[Info-vax] C and assembly language

Stephen Hoffman seaohveh at hoffmanlabs.invalid
Sat Dec 26 12:07:27 EST 2020


On 2020-12-26 14:04:03 +0000, David Jones said:

> On Wednesday, December 23, 2020 at 11:31:42 AM UTC-5, xyzz... at gmail.com wrote:
>> Consider a broken C routine that is declared "int" but one or more 
>> paths don't have a valid 'return' statement. On Alpha/Itanium, the 
>> value in R0/r8 is often the return value from a prior call to 
>> something.
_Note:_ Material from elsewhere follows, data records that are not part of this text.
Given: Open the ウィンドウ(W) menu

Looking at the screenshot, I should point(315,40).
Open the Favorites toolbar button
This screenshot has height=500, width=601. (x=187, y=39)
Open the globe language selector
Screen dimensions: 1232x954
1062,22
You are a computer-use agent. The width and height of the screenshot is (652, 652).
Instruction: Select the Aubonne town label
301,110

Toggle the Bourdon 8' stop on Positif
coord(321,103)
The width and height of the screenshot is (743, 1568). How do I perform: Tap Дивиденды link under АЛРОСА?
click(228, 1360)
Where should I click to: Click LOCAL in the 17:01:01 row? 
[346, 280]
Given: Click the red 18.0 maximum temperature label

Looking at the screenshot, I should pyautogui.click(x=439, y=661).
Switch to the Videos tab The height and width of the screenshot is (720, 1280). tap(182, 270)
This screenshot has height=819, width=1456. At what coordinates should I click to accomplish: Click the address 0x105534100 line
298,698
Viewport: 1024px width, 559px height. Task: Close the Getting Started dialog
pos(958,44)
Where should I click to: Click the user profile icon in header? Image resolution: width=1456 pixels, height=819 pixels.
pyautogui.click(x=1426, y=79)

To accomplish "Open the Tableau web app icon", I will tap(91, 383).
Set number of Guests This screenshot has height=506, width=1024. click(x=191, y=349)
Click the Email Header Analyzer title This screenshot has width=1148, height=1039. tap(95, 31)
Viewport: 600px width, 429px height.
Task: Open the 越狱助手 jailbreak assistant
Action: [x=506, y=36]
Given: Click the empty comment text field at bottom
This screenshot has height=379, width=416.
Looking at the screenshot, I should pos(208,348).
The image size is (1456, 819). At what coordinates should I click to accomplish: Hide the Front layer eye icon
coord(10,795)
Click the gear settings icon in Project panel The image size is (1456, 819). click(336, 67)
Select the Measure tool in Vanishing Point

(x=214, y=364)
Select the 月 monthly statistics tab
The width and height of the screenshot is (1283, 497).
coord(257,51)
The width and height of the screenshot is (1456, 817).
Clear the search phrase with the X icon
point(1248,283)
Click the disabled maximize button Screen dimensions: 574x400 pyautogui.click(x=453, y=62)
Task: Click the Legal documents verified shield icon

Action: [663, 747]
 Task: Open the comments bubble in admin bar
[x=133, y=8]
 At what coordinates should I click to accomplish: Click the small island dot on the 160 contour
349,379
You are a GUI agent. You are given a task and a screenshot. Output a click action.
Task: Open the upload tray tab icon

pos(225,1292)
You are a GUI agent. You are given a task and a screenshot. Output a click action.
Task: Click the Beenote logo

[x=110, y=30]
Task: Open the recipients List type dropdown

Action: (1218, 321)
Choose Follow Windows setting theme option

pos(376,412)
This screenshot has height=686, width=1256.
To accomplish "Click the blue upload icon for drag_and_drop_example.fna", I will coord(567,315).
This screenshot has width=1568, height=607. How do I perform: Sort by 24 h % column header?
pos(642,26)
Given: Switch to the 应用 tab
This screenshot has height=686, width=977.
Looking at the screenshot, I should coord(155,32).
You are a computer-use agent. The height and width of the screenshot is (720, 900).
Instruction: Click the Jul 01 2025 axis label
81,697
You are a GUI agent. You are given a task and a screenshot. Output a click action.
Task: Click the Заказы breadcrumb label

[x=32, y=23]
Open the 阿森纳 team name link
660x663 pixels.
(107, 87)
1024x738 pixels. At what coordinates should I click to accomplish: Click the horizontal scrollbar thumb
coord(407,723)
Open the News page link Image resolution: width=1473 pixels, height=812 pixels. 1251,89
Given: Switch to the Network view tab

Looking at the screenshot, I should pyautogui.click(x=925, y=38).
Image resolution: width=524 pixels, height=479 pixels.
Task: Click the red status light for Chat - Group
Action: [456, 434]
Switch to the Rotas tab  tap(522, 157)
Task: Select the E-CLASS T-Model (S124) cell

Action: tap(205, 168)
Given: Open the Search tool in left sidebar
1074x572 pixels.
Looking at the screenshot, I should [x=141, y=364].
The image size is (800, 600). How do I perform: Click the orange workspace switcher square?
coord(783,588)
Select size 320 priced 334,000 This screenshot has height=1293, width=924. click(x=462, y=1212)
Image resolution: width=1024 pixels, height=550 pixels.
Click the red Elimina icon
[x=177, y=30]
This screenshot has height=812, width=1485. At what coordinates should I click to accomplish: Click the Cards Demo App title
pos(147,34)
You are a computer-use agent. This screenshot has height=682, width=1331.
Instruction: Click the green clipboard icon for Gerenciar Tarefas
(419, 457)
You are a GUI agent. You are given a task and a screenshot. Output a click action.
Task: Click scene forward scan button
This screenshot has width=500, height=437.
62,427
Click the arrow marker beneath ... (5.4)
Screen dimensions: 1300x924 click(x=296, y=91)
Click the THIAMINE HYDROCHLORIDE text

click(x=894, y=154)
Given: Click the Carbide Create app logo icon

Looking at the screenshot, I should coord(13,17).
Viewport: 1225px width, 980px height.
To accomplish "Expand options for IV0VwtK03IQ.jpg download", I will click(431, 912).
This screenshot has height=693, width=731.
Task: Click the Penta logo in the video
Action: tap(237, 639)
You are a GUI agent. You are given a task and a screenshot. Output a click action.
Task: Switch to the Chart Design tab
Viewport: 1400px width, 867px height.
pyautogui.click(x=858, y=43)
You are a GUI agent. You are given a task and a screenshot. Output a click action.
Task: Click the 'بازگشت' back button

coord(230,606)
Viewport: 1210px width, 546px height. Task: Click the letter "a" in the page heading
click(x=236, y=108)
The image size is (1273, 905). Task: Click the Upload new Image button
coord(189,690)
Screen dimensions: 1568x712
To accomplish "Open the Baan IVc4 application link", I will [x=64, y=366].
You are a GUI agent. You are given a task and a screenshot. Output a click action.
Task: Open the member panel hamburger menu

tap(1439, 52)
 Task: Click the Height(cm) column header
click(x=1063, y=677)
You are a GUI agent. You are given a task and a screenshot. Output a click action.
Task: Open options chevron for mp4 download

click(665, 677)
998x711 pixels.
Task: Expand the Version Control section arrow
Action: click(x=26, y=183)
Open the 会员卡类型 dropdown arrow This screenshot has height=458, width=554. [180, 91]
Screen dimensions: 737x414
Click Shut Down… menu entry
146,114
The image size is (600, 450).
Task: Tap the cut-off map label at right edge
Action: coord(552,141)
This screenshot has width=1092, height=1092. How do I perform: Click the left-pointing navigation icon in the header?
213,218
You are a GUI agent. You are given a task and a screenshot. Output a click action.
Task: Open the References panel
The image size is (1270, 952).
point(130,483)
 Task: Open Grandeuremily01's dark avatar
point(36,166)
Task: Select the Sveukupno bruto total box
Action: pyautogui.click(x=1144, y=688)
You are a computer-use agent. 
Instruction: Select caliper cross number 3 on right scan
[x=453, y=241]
GEM doesn't really want to reuse R0/r8 for any kind of 
>> temporary since it won't live past the next routine call (it will use 
>> them if pushed into a corner). The return without a 'return' just gets 
>> you that prior R0/r8 value. If your 'int' routine is really a 
>> true/false routine, you might have been working for years without any 
>> problems.
>> However, given the few registers on x86 (and how some of the 
>> instructions work), the return register %rax is used in many places for 
>> a short-term temporary. So when the C routine exits without a 'return' 
>> statement, the value in %rax can be very strange.
>> The C program has been broken on every platform. If you would have used 
>> something like /WARNING=ENABLE=QUESTCODE, the compiler can help 
>> identify those paths without a 'return'. You can look for those broken 
>> programs today on Alpha or Itanium. [I've been tempted to promote that 
>> check out of the QUESTCODE category and have it enabled by default. 
>> That decision was done long ago before I was in a position to do 
>> anything to help.]
> 
> DECC's default settings have given warnings about that 
> (%CC-W-MISSINGRETURN) for some time now, though it used to be an 
> aggravating source of bugs.

Discussions of the Clang -Wall (variously with -Wpendant and/or -Wextra 
added) versus the less-than-recommended -Weverything have a long 
history, too.

Clang warnings: 
https://quuxplusone.github.io/blog/2018/12/06/dont-use-weverything/

For those new to Clang: https://nus-cs1010.github.io/2021-s1/clang.html

For OpenVMS, /WARNING=ENABLE=QUESTCODE being lit by default wouldn't 
bother me, as I tend to use that and /STANDARD=C99 or RELAXED lit, and 
a few other switches.

Which usually then evolves into something akin to: /STANDARD=C99 
/WARN=( ENABLE=( NOC99, OBSOLESCENT, DEFUNCT, QUESTCODE, ...), 
DISABLE=(...))

I've found that OpenVMS C code still written with VAXC features tends 
to have latent bugs, too. Code with /STANDARD=VAXC is code that should 
be looked at. Stuff that I'm maintaining that has /STANDARD=VAXC lit 
eventually doesn't have that switch anymore.